As of: March 4, 2024 11:01 a.m

The crisis in the chemical industry is also affecting Evonik. The specialty chemicals company plans to cut around 2,000 jobs, most of them in Germany.

The specialty chemicals group Evonik is responding to the industry crisis by cutting jobs. The company intends to cut 2,000 of the approximately 33,000 jobs, around 1,500 of them in Germany. The Essen-based company announced this. The cuts will primarily affect management. The program is intended to reduce costs by around 400 million euros and the group should become leaner and more efficient, it was said.

Above all, cuts in management are planned, for example the number of hierarchy levels should be reduced. “We shouldn’t fool ourselves even with slight signs of recovery: what we are currently experiencing is not an economic fluctuation, but a massive, consistent change in our economic environment,” said CEO Christian Kullmann. Evonik produces, among other things, amino acid products for animal fattening, but also lipids for vaccines.

Group restructuring continues

The background is the difficult economic situation, which also affects Evonik. After a slump in sales and profits last year, Evonik expects only slight growth in 2024: “Evonik does not yet expect any real economic recovery in 2024,” the group said. Last year, Evonik achieved an adjusted Ebitda of almost 1.7 (previous year: 2.5) billion euros, with sales shrinking by 17 percent to 15 billion euros.

“The many crises worldwide have ruined our results,” said CEO Christian Kullmann. Overall, Evonik “got away with a black eye.” The general conditions are “not getting any easier”: “We will therefore continue our fundamental restructuring of the group,” emphasized Kullmann.

“A deep, long valley”

The entire chemical industry, a key German industry, is still suffering from comparatively high energy prices and the weak economy. In 2023, sales in the chemical and pharmaceutical industries fell by twelve percent to around 230 billion euros.
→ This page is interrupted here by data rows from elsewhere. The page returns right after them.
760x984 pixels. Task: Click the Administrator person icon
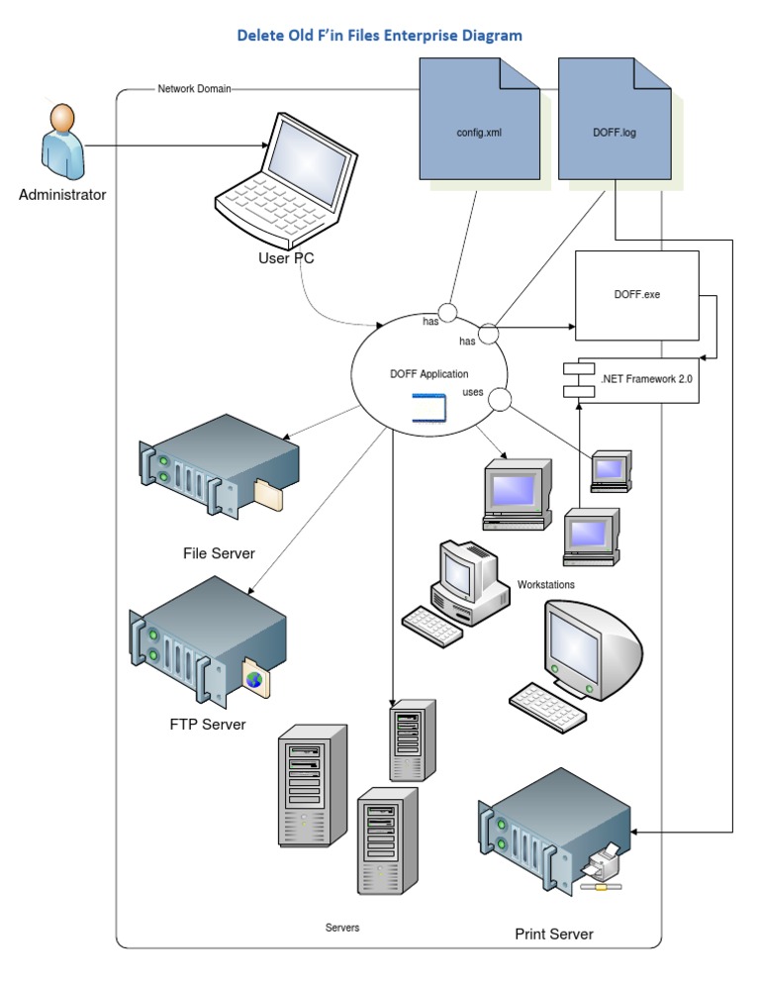click(61, 141)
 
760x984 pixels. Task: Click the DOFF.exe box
click(637, 295)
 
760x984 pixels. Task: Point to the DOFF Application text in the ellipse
click(429, 373)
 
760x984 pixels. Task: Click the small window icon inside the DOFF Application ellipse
click(429, 407)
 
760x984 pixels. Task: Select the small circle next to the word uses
click(500, 401)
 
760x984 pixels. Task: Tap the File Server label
click(219, 553)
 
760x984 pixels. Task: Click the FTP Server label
click(208, 725)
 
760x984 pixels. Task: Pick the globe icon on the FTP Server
click(254, 679)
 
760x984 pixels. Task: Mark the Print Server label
click(554, 934)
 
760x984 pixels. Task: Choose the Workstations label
click(545, 585)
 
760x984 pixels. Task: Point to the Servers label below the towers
click(342, 928)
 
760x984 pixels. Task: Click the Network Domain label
click(194, 89)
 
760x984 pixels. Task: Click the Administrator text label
click(62, 195)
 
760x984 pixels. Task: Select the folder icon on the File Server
click(267, 494)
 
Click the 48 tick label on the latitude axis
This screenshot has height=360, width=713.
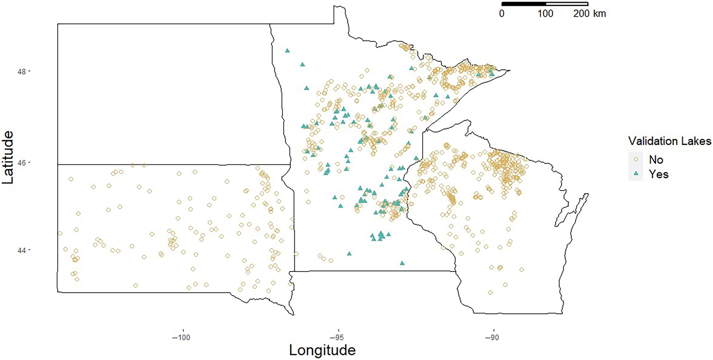[x=21, y=72]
Production fell by eight percent, and in chemicals alone it was eleven percent.

Evonik’s competitor Covestro recorded a 20 percent decline in sales last year. Industry leader BASF reported a decline in profits and sales for 2023. BASF is responding with savings programs and job cuts.

“We are in the middle of a deep, long valley. And it is still unclear how long we have to go through it,” the President of the Chemical Industry Association (VCI), Markus Steilemann, who is also Covestro boss, recently said. Demand for the industry’s products is experiencing a phase of weakness.

According to the ifo employment barometer, German companies are currently increasingly hesitant to hire new employees due to the uncertain future. In some sectors there are even signs of job cuts, commented the head of the ifo surveys, Klaus Wohlrabe.